### [Given problem]
Count the lines below that contain the word "Click", and give that count alone.

### [Material shown]
--- start ---

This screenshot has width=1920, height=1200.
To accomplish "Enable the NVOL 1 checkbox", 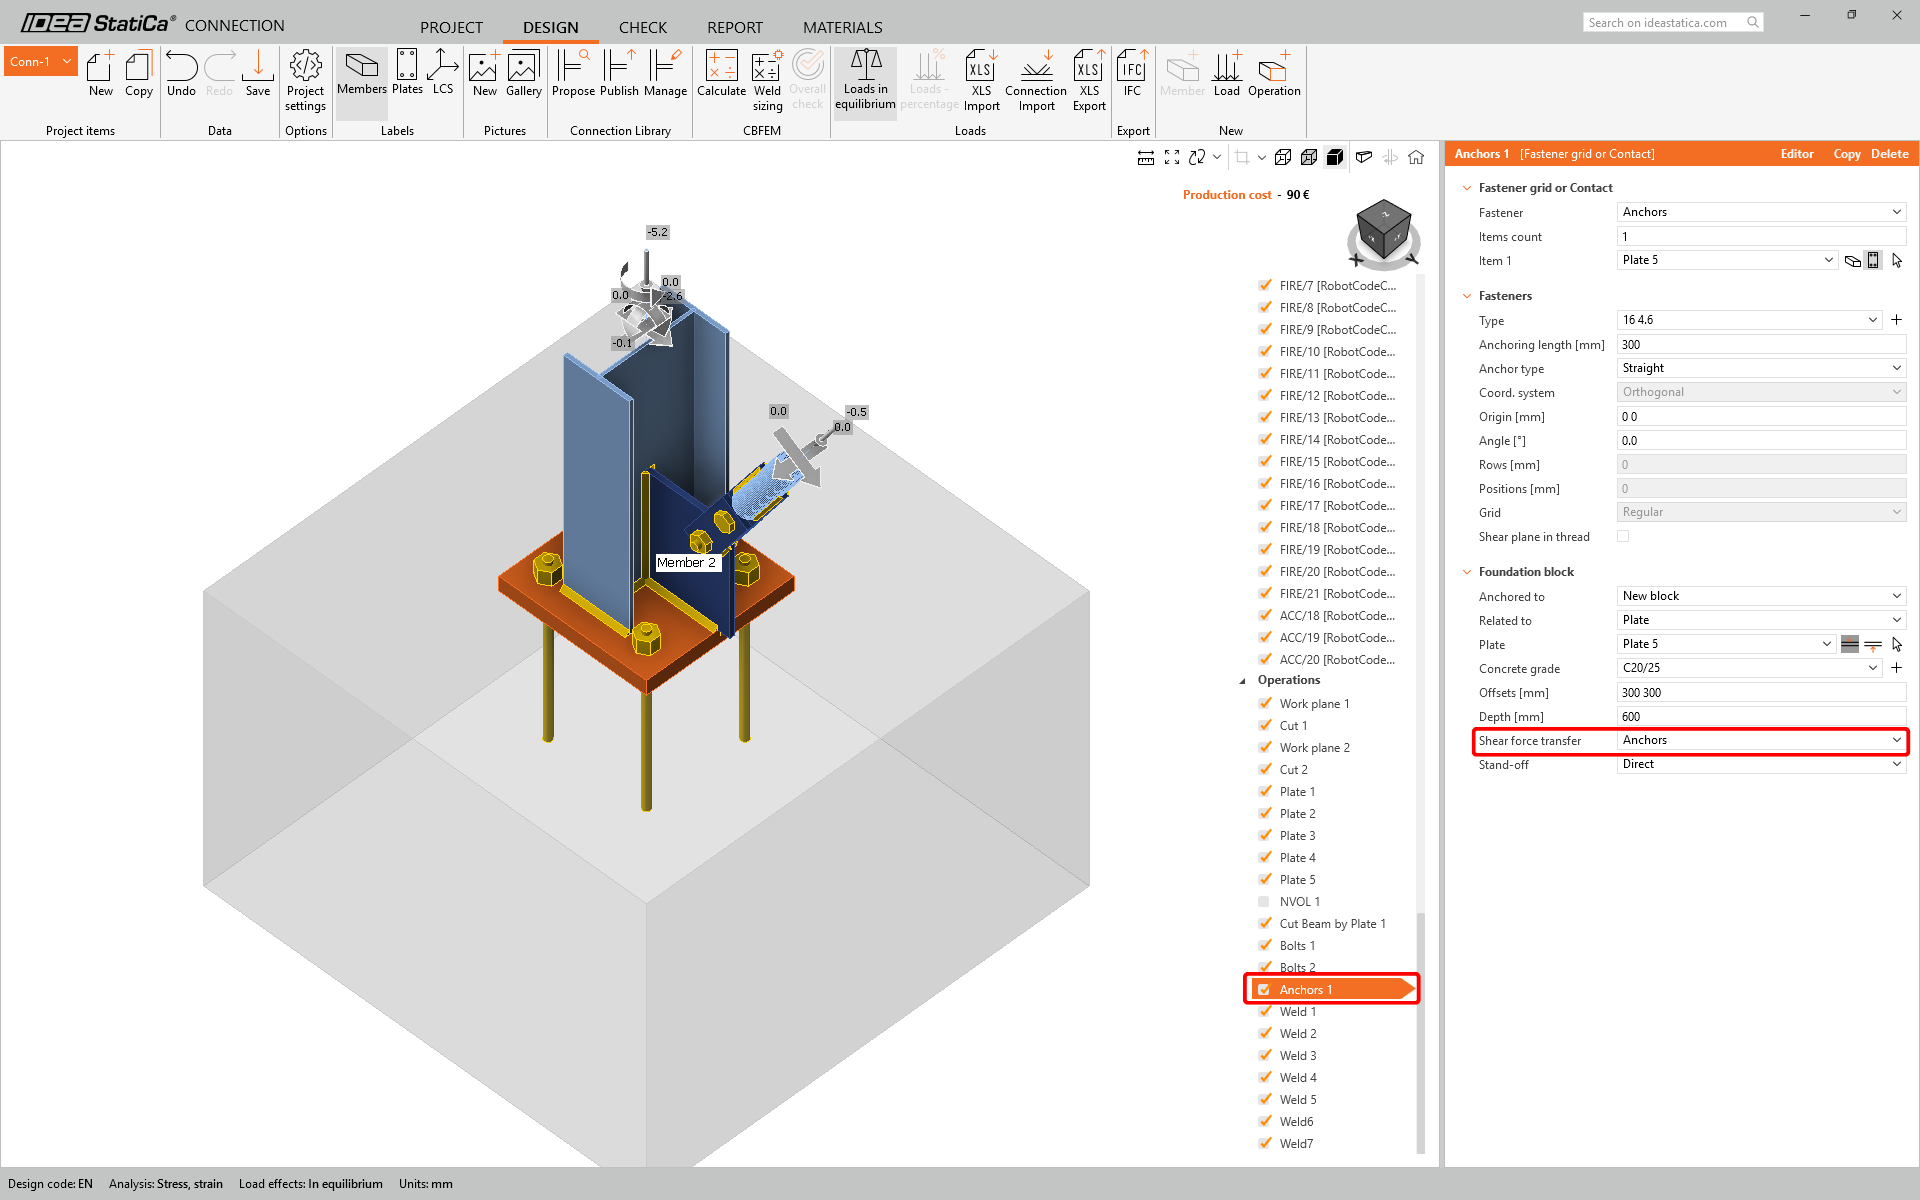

--- end ---
--- start ---

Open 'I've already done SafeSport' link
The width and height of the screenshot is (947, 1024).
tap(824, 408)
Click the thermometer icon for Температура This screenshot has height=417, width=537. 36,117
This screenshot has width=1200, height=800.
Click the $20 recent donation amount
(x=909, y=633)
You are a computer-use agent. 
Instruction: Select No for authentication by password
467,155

--- end ---

### [Reply]
2